TRECHO FORNECIDO:
Nome é algo fundamental. É aquilo que nos identifica. Pessoalmente, gosto muito do meu e sei do trabalho que meus pais tiveram para escolhê-lo. De fato, combina comigo, especialmente com o personagem do livro “Casa de Bonecas”, de Henrik Ibsen, em quem foi ligeiramente inspirado.
Mas o nome não apenas nos define. Também, por extensão, aos carros. Tem os que tem nomes próprios. Quem não sente arrepios ao ouvir Christine, o Plymouth Fury 1958, o carro assassino do filme de mesmo nome? Ou o simpático Herbie, o Fusca de “Se meu Fusca falasse”. Tem também os que são icônicos como marcas — quem já não sonhou com um Mustang ou um Camaro que atire o primeiro volante. Por isso sua escolha é tão importante, como já falei aqui neste espaço há algum tempo.
As fábricas investem fortunas em pesquisas e estudos até chegar a um nome. Eles precisam reunir certas características que representem o carro.
Devem, também, ter sonoridade, ser fáceis de pronunciar não apenas no país onde serão lançados mas em outros mercados — afinal, queria evitar o chavão mas, vá lá, vivemos num mundo globalizado. Obviamente, devem-se evitar os trocadilhos e os mal-entendidos ou as palavras de duplo sentidos. Até hoje não entendo quem foi o sujeito que não pensou que existem outros idiomas, por sinal muito falados no mundo como o português, e lançou um carro chamado Ford Pinto. Ou o gênio que esqueceu que quase 600 milhões de pessoas falam espanhol no mundo (OK, números de hoje, mas mesmo assim) e batizou o veículo de Mitsubishi Pajero.
Mesmo ao avaliar e driblar esses problemas, nem por isso os responsáveis por essas áreas estão livres de dores de cabeça, ainda que décadas depois de anos de sucesso. Em tempos como atuais, quando tudo é revisto, revisitado e questionado, chegou a vez dos nomes dos carros.

INFORMAÇÕES FORNECIDAS:
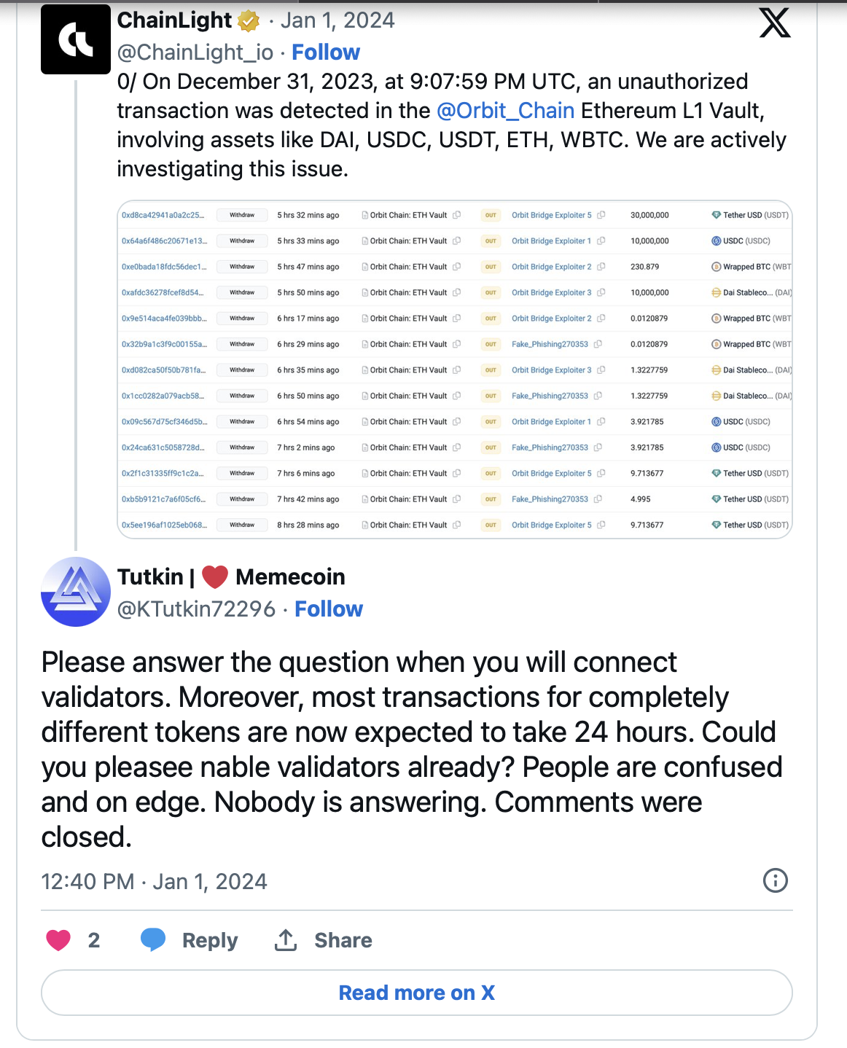The image size is (847, 1048).
Task: Select the USDC token icon
Action: click(717, 241)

ENUNCIADO: Pode reproduzir, sem nenhuma alteração, a passagem do texto sobre nomes de carros que vai de “Mas o nome não” até “há algum tempo.”? As linhas acima não são necessárias para esta atividade.

RESULTADO DA TAREFA:
Mas o nome não apenas nos define. Também, por extensão, aos carros. Tem os que tem nomes próprios. Quem não sente arrepios ao ouvir Christine, o Plymouth Fury 1958, o carro assassino do filme de mesmo nome? Ou o simpático Herbie, o Fusca de “Se meu Fusca falasse”. Tem também os que são icônicos como marcas — quem já não sonhou com um Mustang ou um Camaro que atire o primeiro volante. Por isso sua escolha é tão importante, como já falei aqui neste espaço há algum tempo.